SOURCE DATA Block Start
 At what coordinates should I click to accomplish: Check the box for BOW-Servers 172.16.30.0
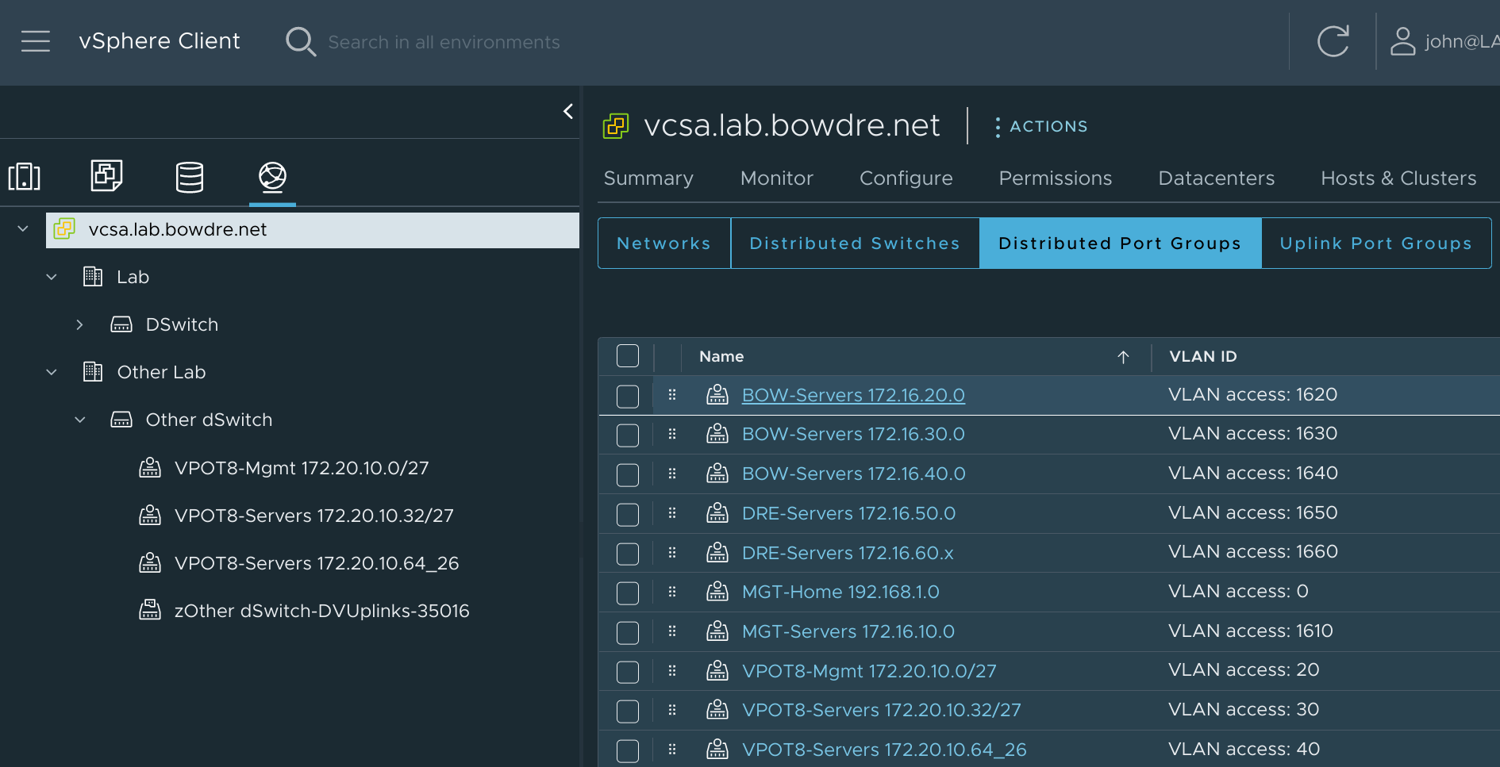pos(628,435)
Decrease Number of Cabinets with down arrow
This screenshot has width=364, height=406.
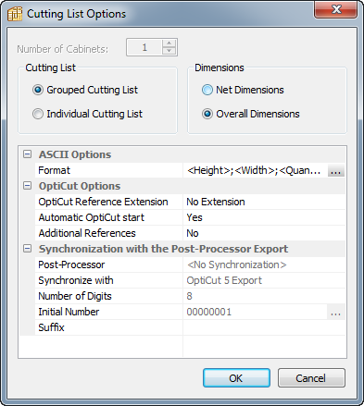[169, 51]
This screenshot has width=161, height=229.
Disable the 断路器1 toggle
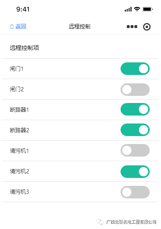coord(135,109)
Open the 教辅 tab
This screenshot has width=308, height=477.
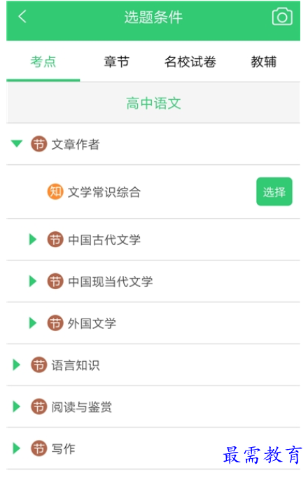(x=263, y=61)
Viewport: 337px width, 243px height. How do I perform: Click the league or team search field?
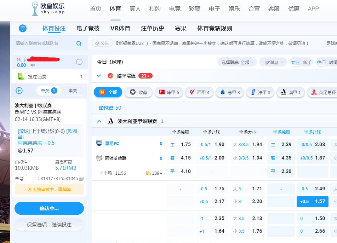tap(44, 44)
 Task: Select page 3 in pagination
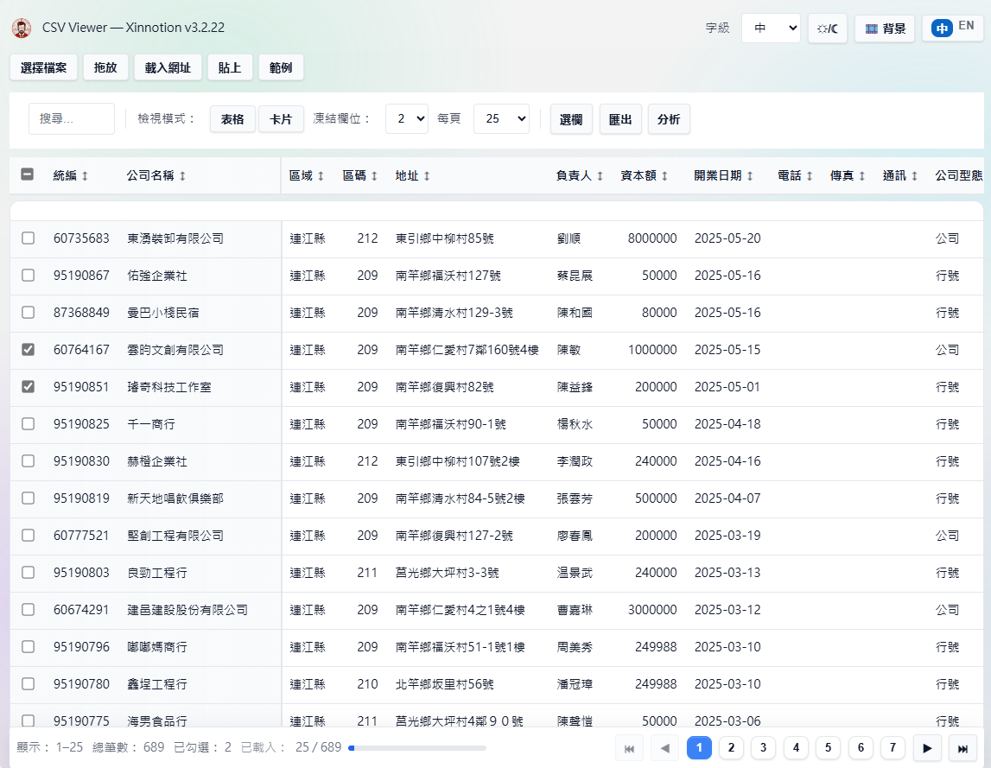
SOURCE DATA Block End
INSTRUCTIONS FOR THE TASK
From the line containing "Decrease Number of Cabinets with down arrow" down to the last line of the entries above, retype each line exactly as it stands, but skip the pictures.

ANSWER TO THE PROBLEM
Decrease Number of Cabinets with down arrow
This screenshot has width=364, height=406.
[169, 51]
This screenshot has width=161, height=229.
Disable the 断路器1 toggle
coord(135,109)
Open the 教辅 tab
This screenshot has width=308, height=477.
(x=263, y=61)
Viewport: 337px width, 243px height. How do I perform: Click the league or team search field?
tap(44, 44)
 Task: Select page 3 in pagination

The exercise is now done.